PROBLEM STATEMENT
Transcribe exactly each line of the entries, from the opening line to the line with "Click the 新增", with both of those lines included.

Stored data

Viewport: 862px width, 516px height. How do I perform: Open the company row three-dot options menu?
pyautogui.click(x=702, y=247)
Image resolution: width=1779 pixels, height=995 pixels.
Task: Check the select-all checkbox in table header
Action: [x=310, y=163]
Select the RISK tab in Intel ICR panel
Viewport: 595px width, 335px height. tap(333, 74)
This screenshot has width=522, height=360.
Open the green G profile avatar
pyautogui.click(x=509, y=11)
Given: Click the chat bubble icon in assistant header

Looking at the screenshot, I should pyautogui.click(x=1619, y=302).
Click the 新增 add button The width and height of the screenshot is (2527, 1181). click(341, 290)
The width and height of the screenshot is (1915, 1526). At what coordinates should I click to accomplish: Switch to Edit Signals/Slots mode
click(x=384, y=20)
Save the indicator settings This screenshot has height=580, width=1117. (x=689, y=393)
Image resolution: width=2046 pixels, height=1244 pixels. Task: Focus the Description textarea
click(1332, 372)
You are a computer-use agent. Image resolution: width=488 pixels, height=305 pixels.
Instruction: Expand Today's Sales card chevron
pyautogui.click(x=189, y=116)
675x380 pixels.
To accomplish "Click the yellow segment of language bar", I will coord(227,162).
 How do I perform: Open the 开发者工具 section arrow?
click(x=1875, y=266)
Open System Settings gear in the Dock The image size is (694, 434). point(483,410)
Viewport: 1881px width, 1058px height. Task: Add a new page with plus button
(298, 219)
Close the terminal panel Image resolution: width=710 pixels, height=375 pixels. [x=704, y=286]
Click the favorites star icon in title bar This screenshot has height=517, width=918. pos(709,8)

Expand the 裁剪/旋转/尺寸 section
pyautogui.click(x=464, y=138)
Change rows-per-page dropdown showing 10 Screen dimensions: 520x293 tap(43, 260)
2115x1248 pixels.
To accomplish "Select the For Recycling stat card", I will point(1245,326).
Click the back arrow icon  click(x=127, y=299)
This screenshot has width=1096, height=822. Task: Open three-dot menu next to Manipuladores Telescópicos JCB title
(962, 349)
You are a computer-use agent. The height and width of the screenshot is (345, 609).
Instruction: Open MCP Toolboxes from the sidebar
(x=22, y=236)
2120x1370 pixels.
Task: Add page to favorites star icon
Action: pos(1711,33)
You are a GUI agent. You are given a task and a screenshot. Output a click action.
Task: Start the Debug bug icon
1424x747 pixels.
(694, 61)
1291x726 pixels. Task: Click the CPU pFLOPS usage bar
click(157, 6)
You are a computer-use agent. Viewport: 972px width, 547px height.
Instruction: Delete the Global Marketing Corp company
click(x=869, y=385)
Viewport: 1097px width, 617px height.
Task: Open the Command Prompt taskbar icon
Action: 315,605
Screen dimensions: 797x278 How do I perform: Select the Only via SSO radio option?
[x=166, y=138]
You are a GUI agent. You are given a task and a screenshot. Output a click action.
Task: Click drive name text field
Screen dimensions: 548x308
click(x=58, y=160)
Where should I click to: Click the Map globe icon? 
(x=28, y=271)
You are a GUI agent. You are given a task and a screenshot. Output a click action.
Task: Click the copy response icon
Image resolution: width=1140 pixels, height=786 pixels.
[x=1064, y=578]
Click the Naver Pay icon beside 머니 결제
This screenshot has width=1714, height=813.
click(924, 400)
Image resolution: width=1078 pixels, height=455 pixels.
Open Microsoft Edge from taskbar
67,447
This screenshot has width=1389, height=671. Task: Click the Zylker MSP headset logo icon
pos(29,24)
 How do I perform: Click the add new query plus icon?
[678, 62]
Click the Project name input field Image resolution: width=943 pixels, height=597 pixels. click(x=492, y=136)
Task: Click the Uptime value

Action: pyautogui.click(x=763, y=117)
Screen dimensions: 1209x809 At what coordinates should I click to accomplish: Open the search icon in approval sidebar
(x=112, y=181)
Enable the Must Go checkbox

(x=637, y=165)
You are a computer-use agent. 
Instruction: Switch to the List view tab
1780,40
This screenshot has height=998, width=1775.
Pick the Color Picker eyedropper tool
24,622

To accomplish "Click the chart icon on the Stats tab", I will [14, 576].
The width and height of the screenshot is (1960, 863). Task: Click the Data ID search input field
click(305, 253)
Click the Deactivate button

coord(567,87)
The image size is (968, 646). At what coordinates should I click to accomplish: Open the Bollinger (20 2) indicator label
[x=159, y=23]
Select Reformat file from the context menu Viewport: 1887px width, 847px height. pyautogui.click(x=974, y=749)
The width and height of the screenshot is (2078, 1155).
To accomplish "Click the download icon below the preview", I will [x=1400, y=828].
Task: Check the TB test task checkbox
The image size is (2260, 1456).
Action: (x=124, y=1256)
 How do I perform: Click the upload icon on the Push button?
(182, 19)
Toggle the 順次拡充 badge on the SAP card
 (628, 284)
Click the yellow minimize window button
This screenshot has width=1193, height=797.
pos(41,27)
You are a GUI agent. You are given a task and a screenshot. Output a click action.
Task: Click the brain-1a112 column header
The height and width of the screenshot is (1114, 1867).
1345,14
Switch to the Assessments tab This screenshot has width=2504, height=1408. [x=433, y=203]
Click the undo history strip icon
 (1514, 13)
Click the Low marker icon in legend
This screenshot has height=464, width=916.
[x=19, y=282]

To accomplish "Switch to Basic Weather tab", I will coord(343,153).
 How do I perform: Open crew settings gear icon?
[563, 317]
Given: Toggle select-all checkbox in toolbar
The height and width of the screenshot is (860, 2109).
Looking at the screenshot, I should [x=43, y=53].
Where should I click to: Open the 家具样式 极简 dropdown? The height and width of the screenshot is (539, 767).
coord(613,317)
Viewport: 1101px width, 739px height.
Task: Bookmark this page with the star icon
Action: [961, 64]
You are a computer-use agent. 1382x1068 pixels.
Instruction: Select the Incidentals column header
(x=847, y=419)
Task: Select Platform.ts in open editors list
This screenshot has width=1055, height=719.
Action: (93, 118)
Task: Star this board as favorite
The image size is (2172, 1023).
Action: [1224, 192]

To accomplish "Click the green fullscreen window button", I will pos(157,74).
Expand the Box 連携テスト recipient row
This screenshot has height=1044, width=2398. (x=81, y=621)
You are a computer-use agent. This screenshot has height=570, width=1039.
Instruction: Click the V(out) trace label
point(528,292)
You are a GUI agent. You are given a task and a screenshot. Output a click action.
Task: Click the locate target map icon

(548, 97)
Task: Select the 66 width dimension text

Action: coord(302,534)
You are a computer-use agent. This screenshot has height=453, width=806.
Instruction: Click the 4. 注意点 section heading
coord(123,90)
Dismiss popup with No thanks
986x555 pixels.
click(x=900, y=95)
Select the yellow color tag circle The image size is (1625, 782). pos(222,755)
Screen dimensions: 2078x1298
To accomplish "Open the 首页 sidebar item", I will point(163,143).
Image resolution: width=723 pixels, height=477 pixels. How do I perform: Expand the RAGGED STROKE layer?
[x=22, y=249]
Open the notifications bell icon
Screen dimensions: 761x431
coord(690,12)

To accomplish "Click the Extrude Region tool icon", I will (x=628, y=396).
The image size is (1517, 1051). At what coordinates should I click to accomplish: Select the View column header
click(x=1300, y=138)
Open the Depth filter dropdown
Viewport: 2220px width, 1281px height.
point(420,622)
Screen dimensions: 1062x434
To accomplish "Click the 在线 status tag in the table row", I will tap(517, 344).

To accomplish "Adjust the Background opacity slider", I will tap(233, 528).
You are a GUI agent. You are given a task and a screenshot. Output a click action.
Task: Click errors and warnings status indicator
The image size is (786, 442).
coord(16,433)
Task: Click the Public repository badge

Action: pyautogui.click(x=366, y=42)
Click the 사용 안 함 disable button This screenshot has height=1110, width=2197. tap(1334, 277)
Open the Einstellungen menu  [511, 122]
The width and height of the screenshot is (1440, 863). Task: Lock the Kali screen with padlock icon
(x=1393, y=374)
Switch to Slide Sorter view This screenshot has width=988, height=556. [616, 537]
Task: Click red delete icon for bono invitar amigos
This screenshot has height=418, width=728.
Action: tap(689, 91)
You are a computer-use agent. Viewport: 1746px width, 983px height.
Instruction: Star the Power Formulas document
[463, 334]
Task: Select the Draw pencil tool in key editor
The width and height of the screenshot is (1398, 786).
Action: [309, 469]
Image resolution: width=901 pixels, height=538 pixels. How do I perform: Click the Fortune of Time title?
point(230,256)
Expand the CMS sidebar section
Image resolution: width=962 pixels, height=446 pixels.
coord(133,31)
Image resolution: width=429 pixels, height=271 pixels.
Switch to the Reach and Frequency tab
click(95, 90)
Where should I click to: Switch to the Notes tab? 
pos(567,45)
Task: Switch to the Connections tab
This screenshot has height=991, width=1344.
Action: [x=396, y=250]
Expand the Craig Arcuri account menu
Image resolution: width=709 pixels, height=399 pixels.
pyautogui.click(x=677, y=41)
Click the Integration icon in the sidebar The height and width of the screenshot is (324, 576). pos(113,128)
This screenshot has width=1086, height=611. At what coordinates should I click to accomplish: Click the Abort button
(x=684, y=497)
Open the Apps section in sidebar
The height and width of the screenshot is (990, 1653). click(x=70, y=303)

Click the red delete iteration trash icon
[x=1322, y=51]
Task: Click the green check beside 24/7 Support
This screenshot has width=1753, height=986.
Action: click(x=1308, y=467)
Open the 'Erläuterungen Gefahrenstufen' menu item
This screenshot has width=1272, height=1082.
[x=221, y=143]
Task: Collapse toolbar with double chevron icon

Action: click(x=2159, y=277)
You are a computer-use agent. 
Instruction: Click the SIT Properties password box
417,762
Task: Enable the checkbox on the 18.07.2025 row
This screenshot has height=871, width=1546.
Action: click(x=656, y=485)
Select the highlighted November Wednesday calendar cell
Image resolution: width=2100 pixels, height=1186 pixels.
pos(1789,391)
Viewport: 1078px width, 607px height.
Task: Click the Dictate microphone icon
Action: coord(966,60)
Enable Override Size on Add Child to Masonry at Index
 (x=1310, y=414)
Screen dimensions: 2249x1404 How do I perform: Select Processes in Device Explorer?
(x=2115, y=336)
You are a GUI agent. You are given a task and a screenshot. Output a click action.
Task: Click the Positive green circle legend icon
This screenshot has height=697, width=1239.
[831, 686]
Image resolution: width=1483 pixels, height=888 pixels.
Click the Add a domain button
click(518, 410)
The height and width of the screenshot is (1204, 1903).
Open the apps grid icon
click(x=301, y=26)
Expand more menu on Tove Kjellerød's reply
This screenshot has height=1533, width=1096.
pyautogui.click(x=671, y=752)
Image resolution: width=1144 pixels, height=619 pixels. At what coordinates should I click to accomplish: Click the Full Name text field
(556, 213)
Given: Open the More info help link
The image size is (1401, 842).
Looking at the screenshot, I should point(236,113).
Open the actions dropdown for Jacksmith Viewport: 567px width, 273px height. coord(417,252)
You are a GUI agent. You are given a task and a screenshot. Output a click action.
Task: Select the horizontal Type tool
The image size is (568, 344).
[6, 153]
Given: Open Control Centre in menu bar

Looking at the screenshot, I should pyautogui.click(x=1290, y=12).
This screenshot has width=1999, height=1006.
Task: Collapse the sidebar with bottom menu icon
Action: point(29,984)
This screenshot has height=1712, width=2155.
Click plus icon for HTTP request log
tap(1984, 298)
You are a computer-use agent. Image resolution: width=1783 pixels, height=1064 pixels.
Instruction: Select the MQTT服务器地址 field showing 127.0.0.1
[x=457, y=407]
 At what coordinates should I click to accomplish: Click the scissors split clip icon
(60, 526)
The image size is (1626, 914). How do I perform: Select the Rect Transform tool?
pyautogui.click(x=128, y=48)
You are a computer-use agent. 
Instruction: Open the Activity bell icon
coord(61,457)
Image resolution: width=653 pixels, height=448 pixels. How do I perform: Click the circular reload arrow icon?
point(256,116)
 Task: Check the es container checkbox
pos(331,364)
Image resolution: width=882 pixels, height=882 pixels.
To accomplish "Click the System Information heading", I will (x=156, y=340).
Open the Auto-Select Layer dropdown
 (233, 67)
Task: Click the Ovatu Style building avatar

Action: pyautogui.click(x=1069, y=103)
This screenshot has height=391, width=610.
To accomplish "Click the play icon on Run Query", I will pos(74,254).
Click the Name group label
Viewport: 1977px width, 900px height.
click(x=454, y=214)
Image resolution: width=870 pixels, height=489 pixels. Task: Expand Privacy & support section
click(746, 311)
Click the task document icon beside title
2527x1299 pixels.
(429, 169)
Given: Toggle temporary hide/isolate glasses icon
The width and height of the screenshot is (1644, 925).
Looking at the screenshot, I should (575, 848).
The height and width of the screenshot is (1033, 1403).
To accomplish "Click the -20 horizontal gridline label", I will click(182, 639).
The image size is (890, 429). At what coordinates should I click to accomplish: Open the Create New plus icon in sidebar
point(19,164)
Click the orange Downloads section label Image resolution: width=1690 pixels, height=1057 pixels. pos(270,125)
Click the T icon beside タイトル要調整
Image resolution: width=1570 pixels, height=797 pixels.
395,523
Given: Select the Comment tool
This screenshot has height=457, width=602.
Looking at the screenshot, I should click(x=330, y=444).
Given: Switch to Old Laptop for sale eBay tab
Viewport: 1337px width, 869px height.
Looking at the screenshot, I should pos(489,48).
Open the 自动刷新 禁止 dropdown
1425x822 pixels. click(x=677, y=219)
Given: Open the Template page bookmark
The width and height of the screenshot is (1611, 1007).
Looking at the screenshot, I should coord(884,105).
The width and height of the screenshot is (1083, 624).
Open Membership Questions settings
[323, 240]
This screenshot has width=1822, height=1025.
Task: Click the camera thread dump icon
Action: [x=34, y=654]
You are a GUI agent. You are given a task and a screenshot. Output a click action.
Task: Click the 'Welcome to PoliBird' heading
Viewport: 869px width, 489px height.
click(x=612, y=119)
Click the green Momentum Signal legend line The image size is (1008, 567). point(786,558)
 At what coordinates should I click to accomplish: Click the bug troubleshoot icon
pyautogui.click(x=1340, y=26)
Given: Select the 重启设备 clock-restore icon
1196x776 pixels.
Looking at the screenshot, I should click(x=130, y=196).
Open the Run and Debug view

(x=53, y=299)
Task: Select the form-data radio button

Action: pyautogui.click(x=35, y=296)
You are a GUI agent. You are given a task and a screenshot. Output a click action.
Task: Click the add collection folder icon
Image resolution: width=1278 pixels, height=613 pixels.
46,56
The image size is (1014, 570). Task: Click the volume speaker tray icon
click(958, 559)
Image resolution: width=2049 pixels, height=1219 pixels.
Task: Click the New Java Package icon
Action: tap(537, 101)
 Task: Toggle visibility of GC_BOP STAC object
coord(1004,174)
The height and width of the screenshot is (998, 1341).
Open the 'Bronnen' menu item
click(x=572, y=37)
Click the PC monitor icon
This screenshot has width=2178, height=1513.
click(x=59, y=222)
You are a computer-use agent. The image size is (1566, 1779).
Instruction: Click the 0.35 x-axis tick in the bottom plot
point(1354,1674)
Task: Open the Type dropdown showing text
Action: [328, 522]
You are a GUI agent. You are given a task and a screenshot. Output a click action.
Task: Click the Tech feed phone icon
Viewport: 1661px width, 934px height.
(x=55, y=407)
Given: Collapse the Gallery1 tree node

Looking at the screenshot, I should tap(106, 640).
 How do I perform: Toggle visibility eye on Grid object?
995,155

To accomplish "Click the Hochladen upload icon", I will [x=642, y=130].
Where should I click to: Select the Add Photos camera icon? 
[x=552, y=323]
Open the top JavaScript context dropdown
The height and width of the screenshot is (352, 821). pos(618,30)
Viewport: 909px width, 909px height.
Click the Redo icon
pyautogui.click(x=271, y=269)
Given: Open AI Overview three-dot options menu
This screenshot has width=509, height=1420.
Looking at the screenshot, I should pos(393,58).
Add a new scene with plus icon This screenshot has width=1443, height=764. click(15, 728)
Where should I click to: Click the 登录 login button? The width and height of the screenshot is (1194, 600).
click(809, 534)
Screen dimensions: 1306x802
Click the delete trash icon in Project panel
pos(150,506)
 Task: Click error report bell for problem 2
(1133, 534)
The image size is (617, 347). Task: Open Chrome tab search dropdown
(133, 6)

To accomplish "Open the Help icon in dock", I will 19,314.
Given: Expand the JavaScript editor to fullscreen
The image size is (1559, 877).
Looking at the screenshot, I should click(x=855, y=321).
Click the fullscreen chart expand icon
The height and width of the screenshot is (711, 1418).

TASK ANSWER
Viewport: 862px width, 516px height. How do I perform: Open the company row three-dot options menu?
pyautogui.click(x=702, y=247)
Image resolution: width=1779 pixels, height=995 pixels.
Task: Check the select-all checkbox in table header
Action: [x=310, y=163]
Select the RISK tab in Intel ICR panel
Viewport: 595px width, 335px height. tap(333, 74)
This screenshot has width=522, height=360.
Open the green G profile avatar
pyautogui.click(x=509, y=11)
Given: Click the chat bubble icon in assistant header

Looking at the screenshot, I should pyautogui.click(x=1619, y=302).
Click the 新增 add button The width and height of the screenshot is (2527, 1181). click(341, 290)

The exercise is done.